HOW AND WHEN DID YOU GET CRPS
It was a beautiful, warm, sunny day on the 25th of June 2005. Hubby had been called into work so I rang my friend to see if she would like to come over for a coffee. Instead, she invited me over to barbeque. “Great”, I said, “will see you at 1:00“.
After a lovely afternoon, I said my goodbyes and got into my car for the short 5k journey home. On the way, I stopped at a small one stop shop, as I was thirsty and thought I would get myself a can of Coca Cola. I was on crutches, and have been for 20 years, due to Osteoarthritis in my lower back and right hip. I parked right outside the shop and got out of the car with my crutches. As I walked toward the shop, the automatic doors opened and the next thing I knew I was in the hospital. Thank God the incident was witnessed by the person who rang the ambulance and saw what happened; my crutch had got caught up in a plastic loop that was laying on the floor by the rubbish bin. (These plastic loops are used for bundles of newspapers that are delivered to the shop; the loop had not been cut.) I was told that I just went down in a heap, banging my head on a metal rail as I went down, knocking myself out.When I came round, I was in the x-ray room. I was told I was concussed, had a fractured left knee, and a broken right wrist and elbow. After a three day stay in the hospital, I was sent home in a wheelchair, as I was now rendered useless to walk.

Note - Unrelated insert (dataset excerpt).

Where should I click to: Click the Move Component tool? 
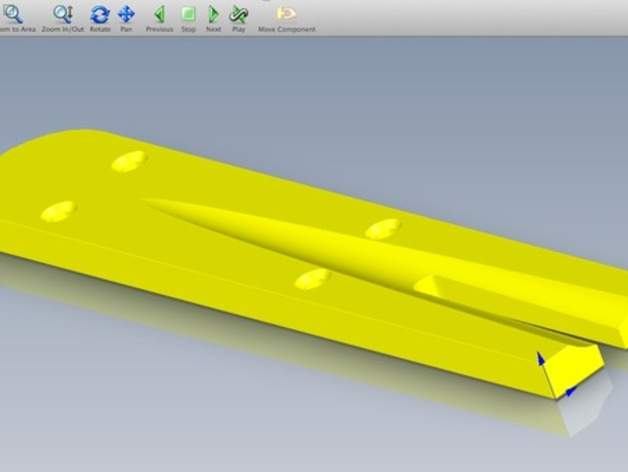pos(286,15)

Oh my gosh, I thought!! My daughter was getting married in four weeks time. How on earth was I going to go looking like this? The wedding was going to be in Mexico. There were twenty of us booked to fly from the UK, including my daughter and her new husband-to-be. I was determined to be out of the wheelchair in time for the wedding. There was no way I was going to miss the wedding and an all inclusive holiday in Mexico. The hospital was really good when I explained the situation. Two days before we flew, they x-rayed my arm and leg and said it was safe to remove the plaster off my arm and leg, which they replaced with soft but tight tubi-grip. Even though I was still in a wheelchair, I went to Mexico and saw my beautiful daughter get married. I even managed to stand, with the help of my hubby and friend, to have photos taken. Not only was I proud of my daughter that day but, also, of myself.

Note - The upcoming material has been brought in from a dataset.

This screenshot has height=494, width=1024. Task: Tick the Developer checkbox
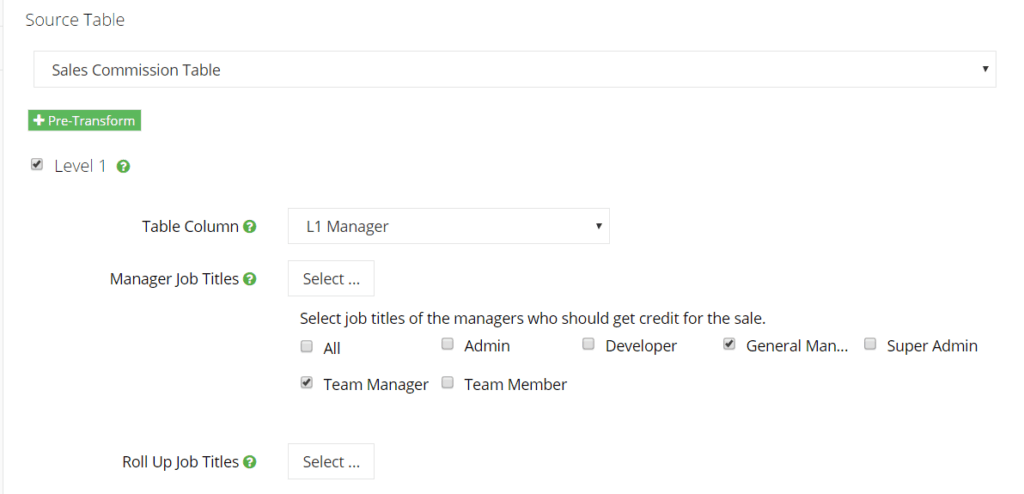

After getting back home, I realized something wasn't right. My arm was on fire and had searing pains shooting through it. My leg had turned a funny color and was swelling. A few days would go by and my leg would go down, leaving purple-looking thread veins. I was worried, but I thought it would get better and go away. I was too worried to go to the doctor about my leg, as I had lost my mum to Bone Cancer just four months earlier. I nursed her in her home for three months and was missing my own family dreadfully, as my mum lived 120k away. I had to watch some dreadful things while nursing her. One of them was when I noticed her leg turning black from the foot up, then seeing her go through the painful process of having to have her leg amputated. She died a week later, on Christmas Eve. With all that stuck in my mind, I was worried I had the same thing happening to me and was too frightened to say anything to my family or friends, So, for two years, I did nothing about my leg (even though I went to my doctor and complained about my arm, but was just given good old Paracetamol).

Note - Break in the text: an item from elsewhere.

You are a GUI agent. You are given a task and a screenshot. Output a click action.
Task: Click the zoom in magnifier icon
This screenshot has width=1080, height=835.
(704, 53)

One day, my leg was so painful and swollen it had turned dark blue right up to my knee, and with the same searing pain as my arm. I showed my hubby and he took me to the doctors straight away, as he was so worried when I showed him. On examination, I was given a Heparin injection in the tummy and was told I could have a blood clot. The next thing I knew, I was in the hospital having an ultra-sound. Needless to say, I was thinking of my mum and that I was going to have to go through the same thing as her. There were no words to describe what I was feeling at the time. All I could do was pray to God, and he must of heard me (as no blood clot was found).
After that, I went back to my doctor and told him what I had been going through for the last two years with my leg, and why I was too frightened to mention it before. And that’s where my next nightmare began. For five years, I went through the wrong medications, had the wrong Physio, and saw seven different surgeons. Every three months for those five years, I was treated for Bursitis of the knee, so I was having painful Cortisone injections into the kneecap. I was made to see four different Psychiatrists, had numerous MRI scans, CAT scans, X-rays, Blood tests, Electrotherapy, Ultrasounds and Hydrotherapy…the list goes on. I also had two falls, both while going up the stairs, where my bad knee locked and I broke my arm again on both occasions; once in 2008 then again in 2010. It was my right arm both times. And, to top it off, in June of 2011, I slipped getting into the bath, resulting in a broken nose.
In April of 2012, I had a new doctor who thought I could have something other than what I was being treated for, and I was sent to see a specialist who deals only in CRPS/RSD. Two weeks later, after seeing him, I received a letter. Finally, I had a face to the name of what I actually had. After all the pain, stress, anxiety, and not knowing, I was not mad that it said I had CRPS TYPE 11. “IT” had a name. The relief of knowing what I had wrong with me was like having a huge weight being lifted off my shoulders. But, then, to be told there is no cure (and the thought that I have a lifetime of this) has only made me a stronger person.
I thought I was alone with this disease, as no-one understood it when I said I have CRPS. My friends, family and neighbors were used to seeing me on crutches, so this added disease meant nothing to them. They can't see what’s going on in your body. They can't feel the pain that you have to endure, day in and day out. They don't see the sleepless nights, the sweats, or the agony you are going through. In the end, you get fed up of trying to explain it when someone asks how you are, ‘cause you know by the look on their faces that they haven't got a clue what you are going through. So the simplest thing I used to say is "I'm fine" (and the stupid thing is they believed it).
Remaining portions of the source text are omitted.